Der Krieg hat Jens Mader verändert: Er ist nachdenklicher und sensibler geworden. „Natürlich reagiert man anders auf Sirenengeheul, wenn man in Afghanistan war“, gibt er zu. Die Zeit dort habe ihn auch enger an seine Familie, speziell an Frau und Tochter geschweißt. Möglicherweise wäre der in der Rhön wohnende Mann als Berufssoldat bei der Bundeswehr geblieben, aber seine Erfahrungen in Afghanistan führten ihn zu einer bewussten Entscheidung dagegen. Heute arbeitet Mader – nach Ablegung der Meisterprüfung im Schreinerhandwerk und diversen Weiterbildungen – als Lehrer für die Fachpraxis in der Startbahn des Antoniusheims.

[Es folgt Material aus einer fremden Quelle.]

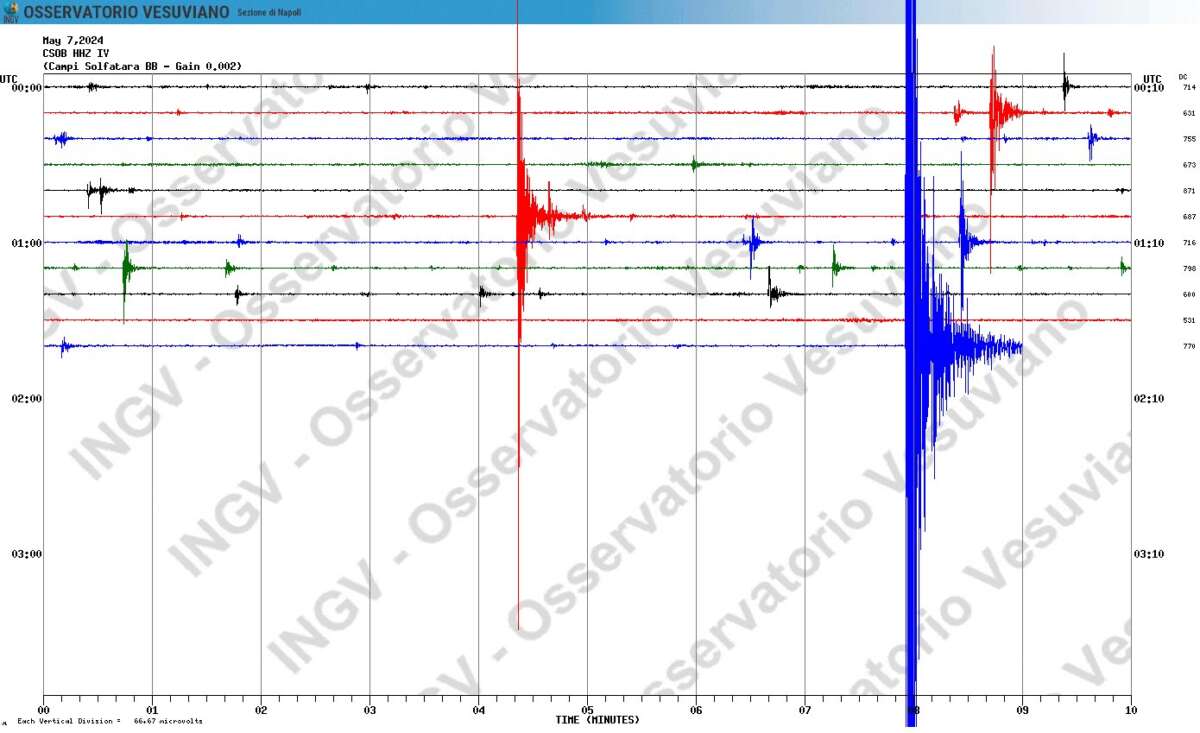Click the right-side 03:10 time label

tap(1148, 554)
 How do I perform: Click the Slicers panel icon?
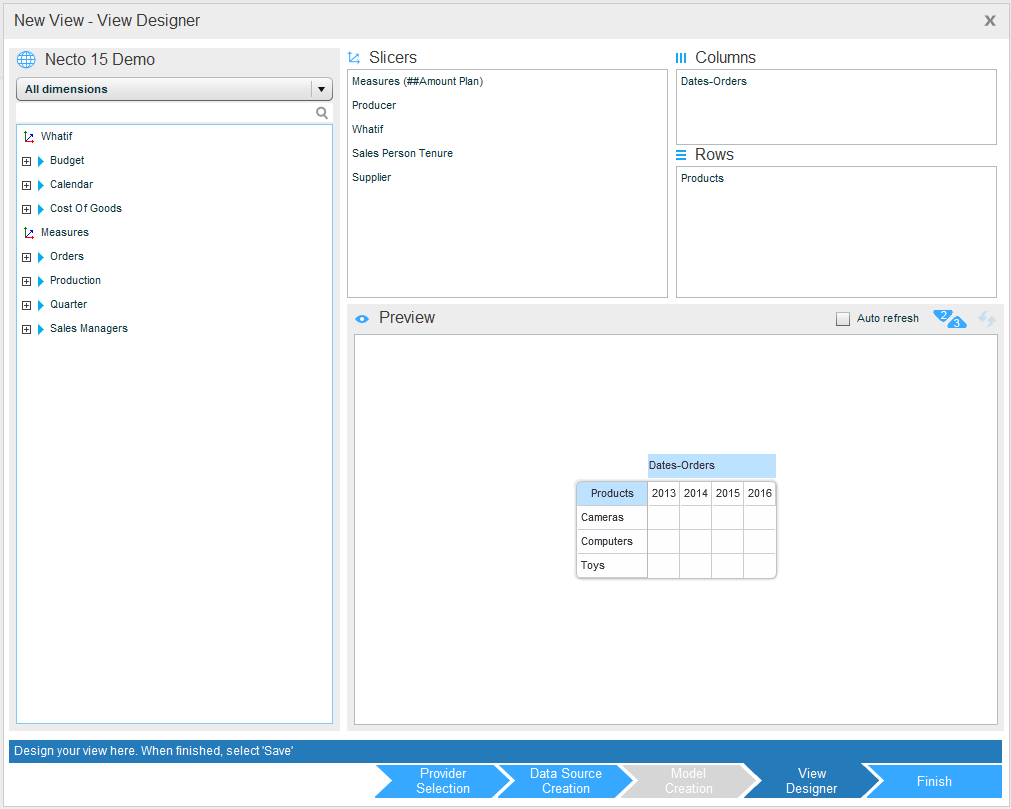[354, 58]
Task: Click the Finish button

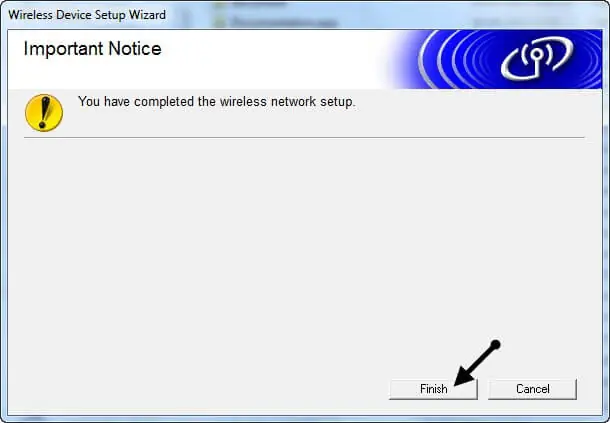Action: coord(433,389)
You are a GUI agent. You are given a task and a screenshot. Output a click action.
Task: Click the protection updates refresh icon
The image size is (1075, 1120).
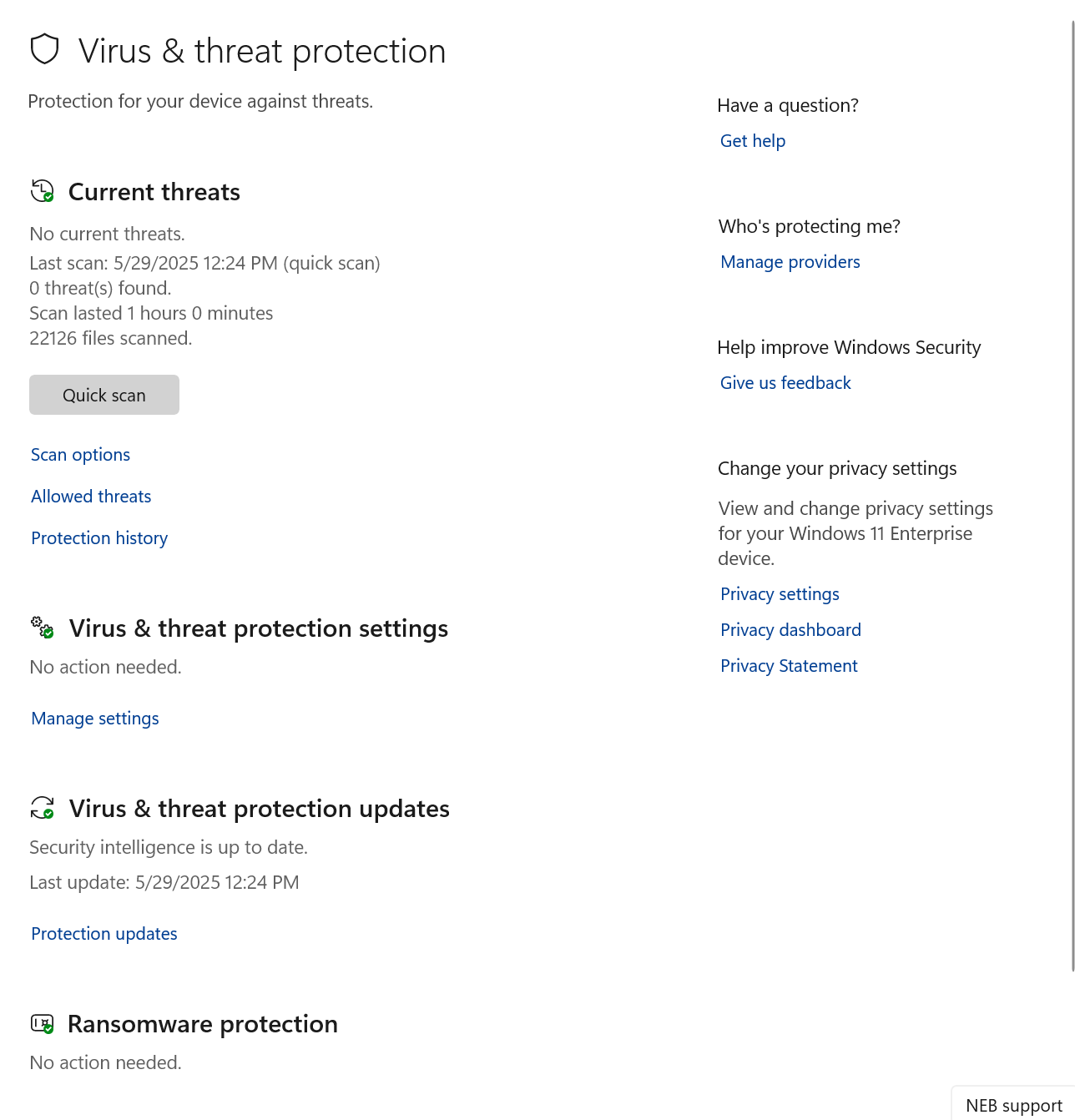click(42, 808)
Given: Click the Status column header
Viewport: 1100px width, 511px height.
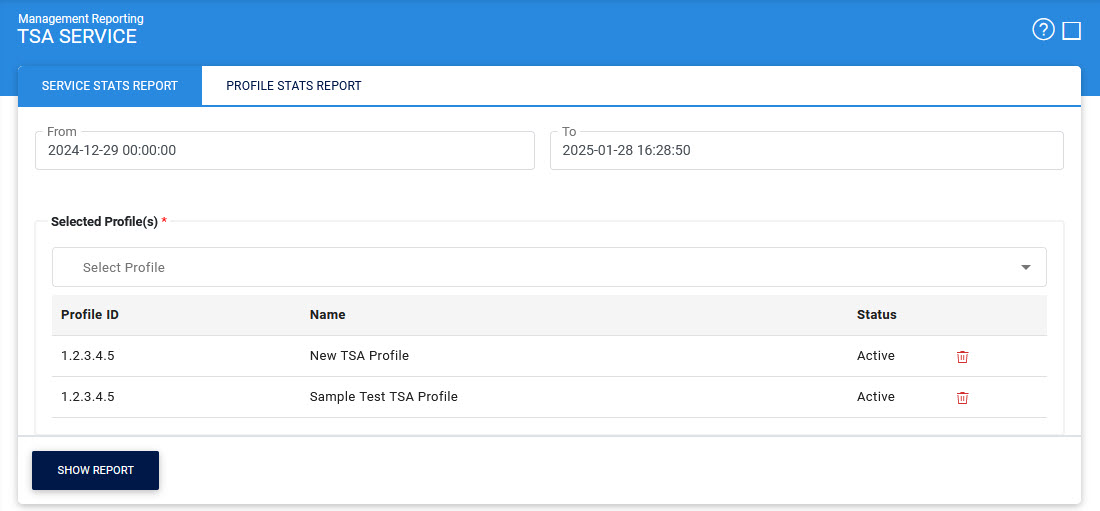Looking at the screenshot, I should 876,315.
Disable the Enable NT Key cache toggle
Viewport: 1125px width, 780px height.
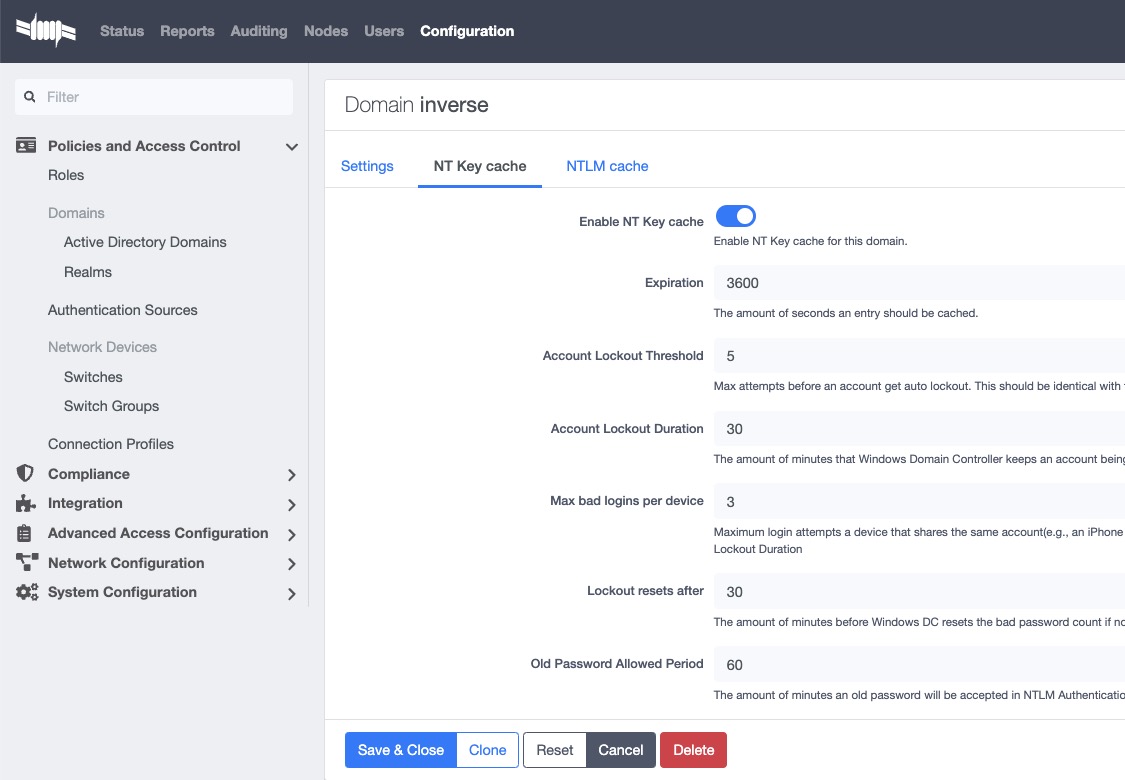[x=735, y=217]
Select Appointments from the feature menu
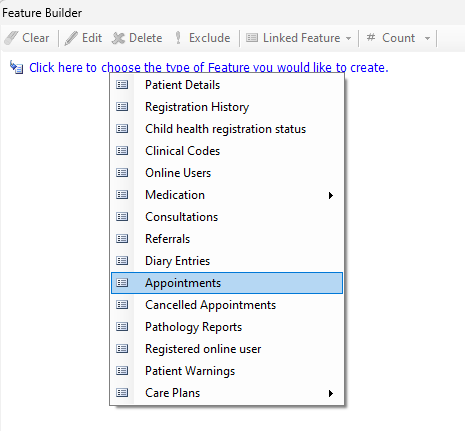Viewport: 465px width, 431px height. point(227,283)
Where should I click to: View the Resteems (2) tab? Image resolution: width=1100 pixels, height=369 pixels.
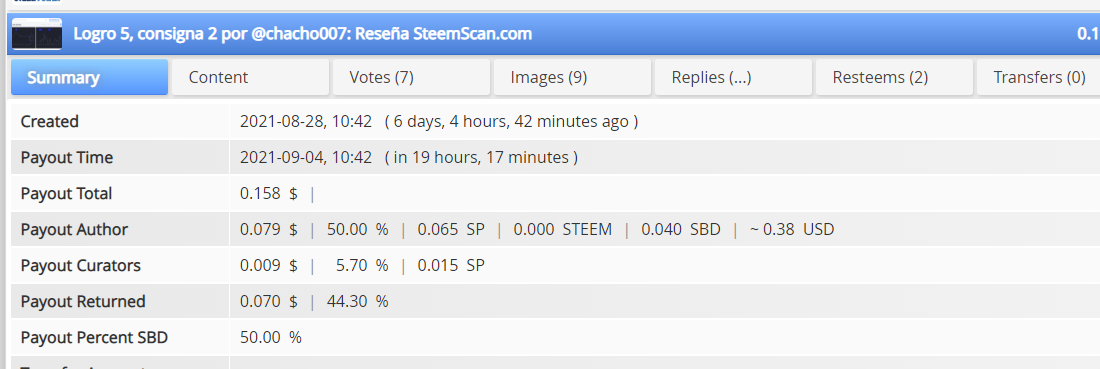[894, 77]
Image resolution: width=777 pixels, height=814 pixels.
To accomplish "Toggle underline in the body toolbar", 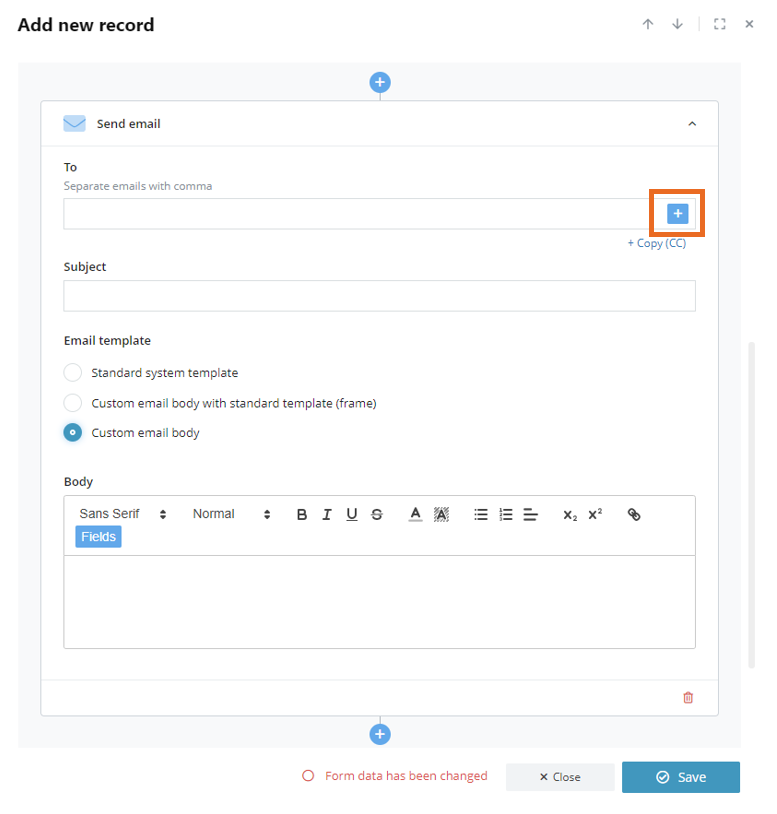I will [x=351, y=514].
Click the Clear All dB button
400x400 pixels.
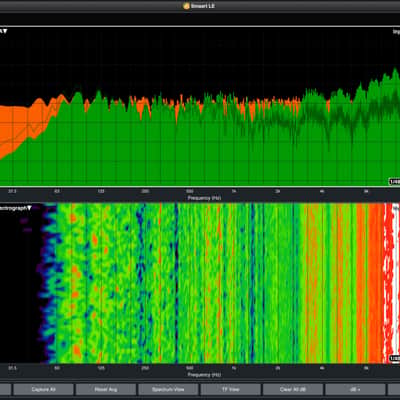click(x=293, y=389)
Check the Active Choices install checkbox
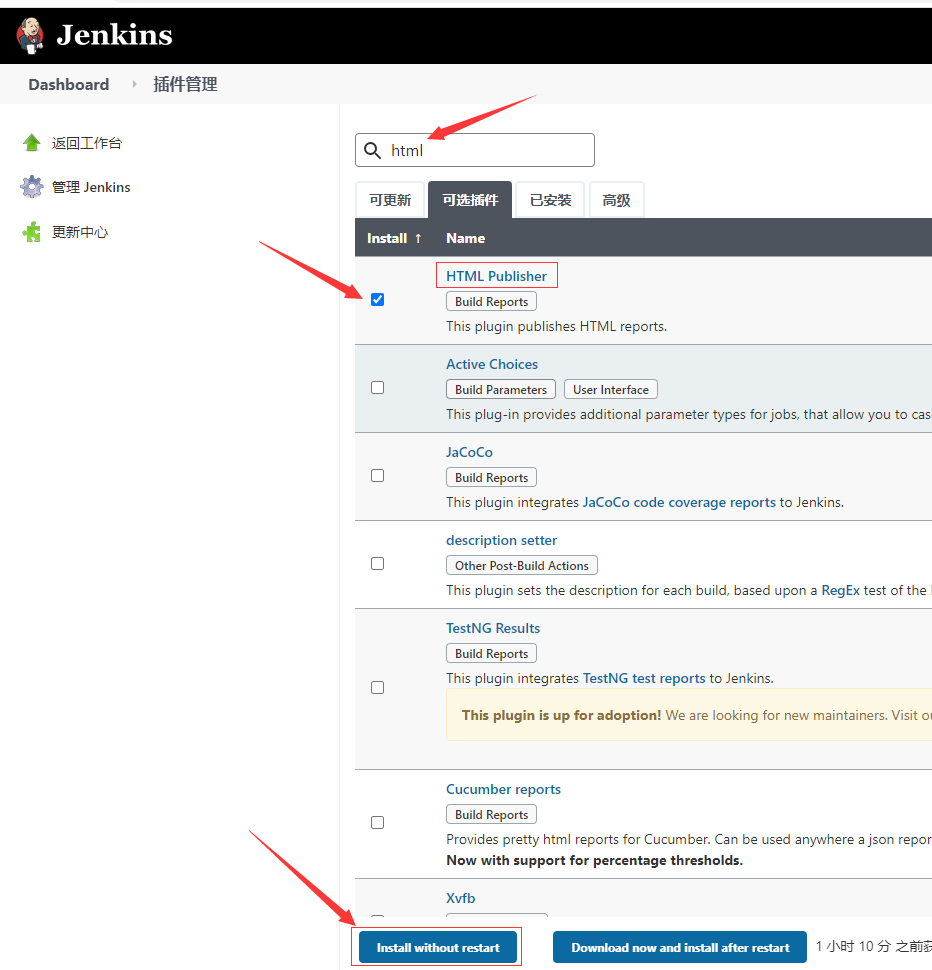Screen dimensions: 932x970 [x=377, y=387]
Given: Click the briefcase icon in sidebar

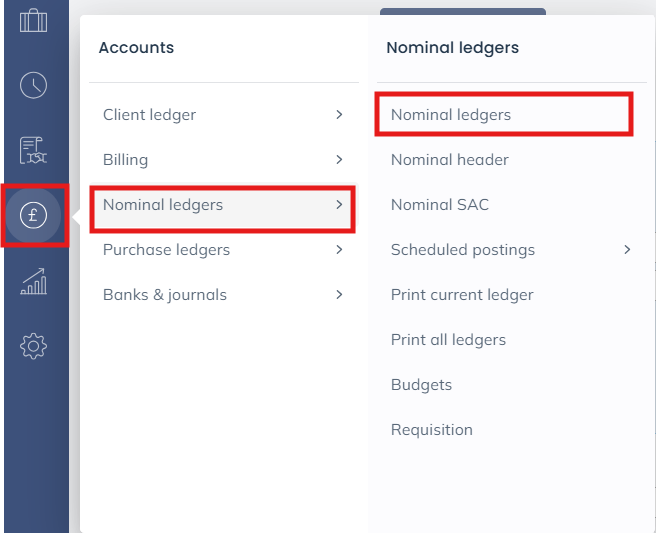Looking at the screenshot, I should pyautogui.click(x=34, y=20).
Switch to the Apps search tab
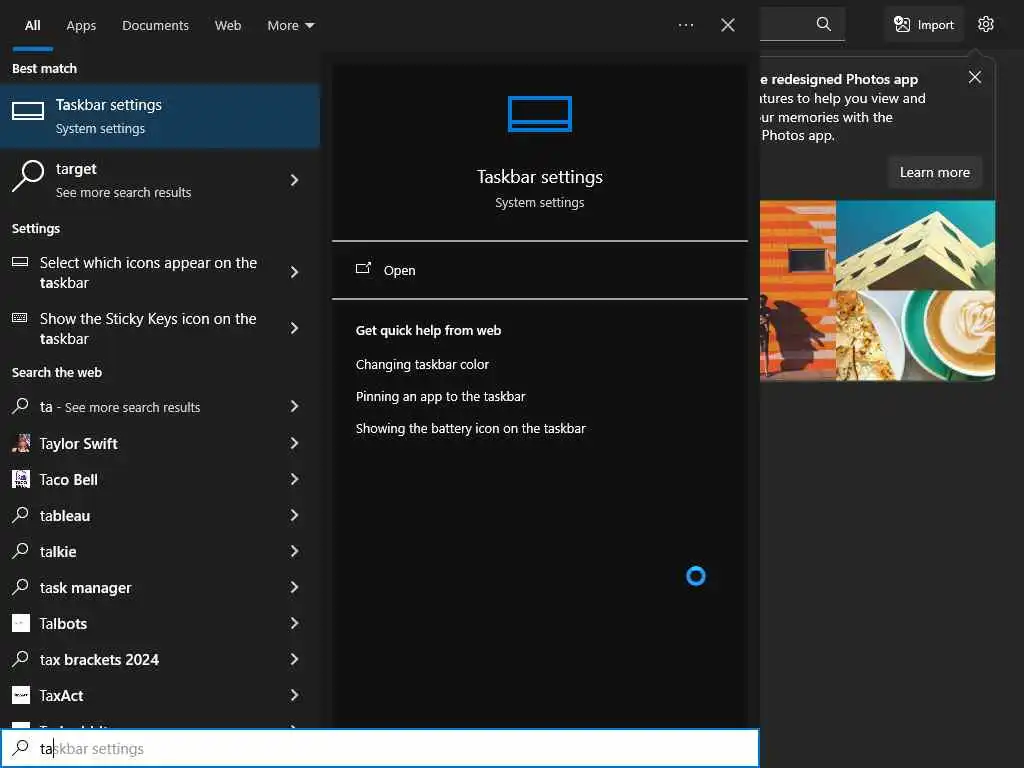Image resolution: width=1024 pixels, height=768 pixels. coord(81,25)
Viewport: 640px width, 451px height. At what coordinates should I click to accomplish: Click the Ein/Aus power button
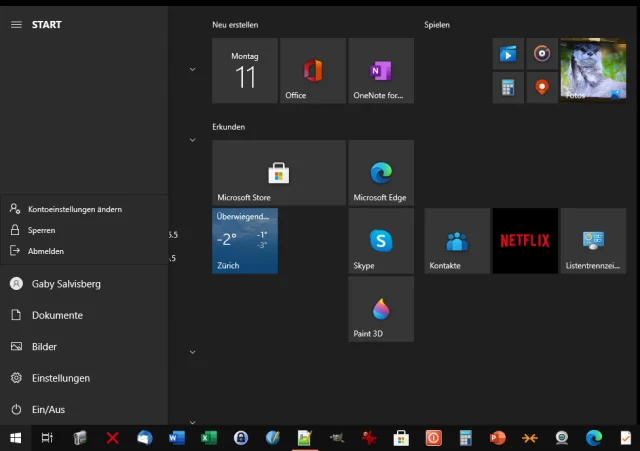coord(49,410)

Hier hilft er Jugendlichen mit körperlicher oder geistiger Einschränkung, einen passenden Beruf zu finden, und bereitet sie an der Werkbank für spätere handwerkliche Tätigkeiten vor. Durch seine Arbeit möchte er Verantwortung für junge Menschen übernehmen und sie zu mehr Selbstständigkeit führen. Verantwortung für anderen zu übernehmen – vor allem das hat er vom Hindukusch mit nach Hause genommen. Auch fünf Jahre später verbindet Mader gemischte Gefühle mit Afghanistan: Dort beeindruckten ihn Landschaft und Menschen; dort konnte er Kindern helfen und musste später kämpfen. Trotz vieler schlimmer Erlebnisse hat Mader sein positives Menschenbild nicht verloren, im Gegenteil: Wenn er sich daran erinnert, wie selbst arme Familien fremden Menschen gegenüber eine unglaubliche Gastfreundschaft an den Tag legten und wie zufrieden die Afghanen mit dem Wenigen sind, das sie haben, dann wirft das für ihn ein faszinierendes Licht auf das Menschsein, abseits von Krieg und Taliban.
Um mit seinem Einsatz in Afghanistan innerlich abschließen zu können, möchte Mader noch einmal privat dorthin zurückkehren. „Ein Teil von mir ist in Afghanistan geblieben!“, sagt er.